I knew that in the harsh sunlight the lighter coloured plumage on the birds would likely be “blown out” (over-exposed so badly that the camera would fail to capture any detail at all) so I deliberately set my camera to underexpose by about one stop using Exposure Compensation. Then later on in Lightroom, I just dragged a slider to pull the exposure back up a little bit (stopping just before the light bits lost their detail) and then I lightened the shadows with the shadows slider enough to draw some detail back out of the dark bits.
Once I had figured out where to pre-focus, all the shots turned out tack-sharp. Here’s one more out of a whole bunch of bird-feeding shots I took during that session.
The system I described above was almost fool-proof, but of course I still managed to find a way of getting things wrong. You see, every time the adult bird flew in I was able to nail the timing thanks to the fast burst sequences getting the shot I wanted. But in the first series of shots I took the birds were a little bit out of focus. That’s because I hadn’t taken into account the fact that the young bird would lean forward out of the position I’d focused on to get fed. So after taking a few shots in the beginning I checked the results on the screen on the back of my camera, noticed the problem, and then started experimenting with the focus. Once I got it right, every series of exposures worked out just fine.

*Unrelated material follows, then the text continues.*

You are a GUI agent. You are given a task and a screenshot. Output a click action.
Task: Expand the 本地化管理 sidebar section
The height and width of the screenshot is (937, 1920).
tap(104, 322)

You don’t need clairvoyance or sneaky tools like infra-red triggers or even the absolute latest model of pro equipment to take these kinds of shots. If your camera can sit on a tripod and shoot in fast bursts then it’ll do. And you don’t need outrageously accurate autofocus if you know where the action is going to happen and so you can manually focus in advance. That leaves the rest of the tasks to be well within the capabilities of most reasonably recent digital SLRS and most photographers. So I’ll say it again: my camera is 8 years old and it nailed every shot predictably and easily. You just have to know what to tell your camera to do.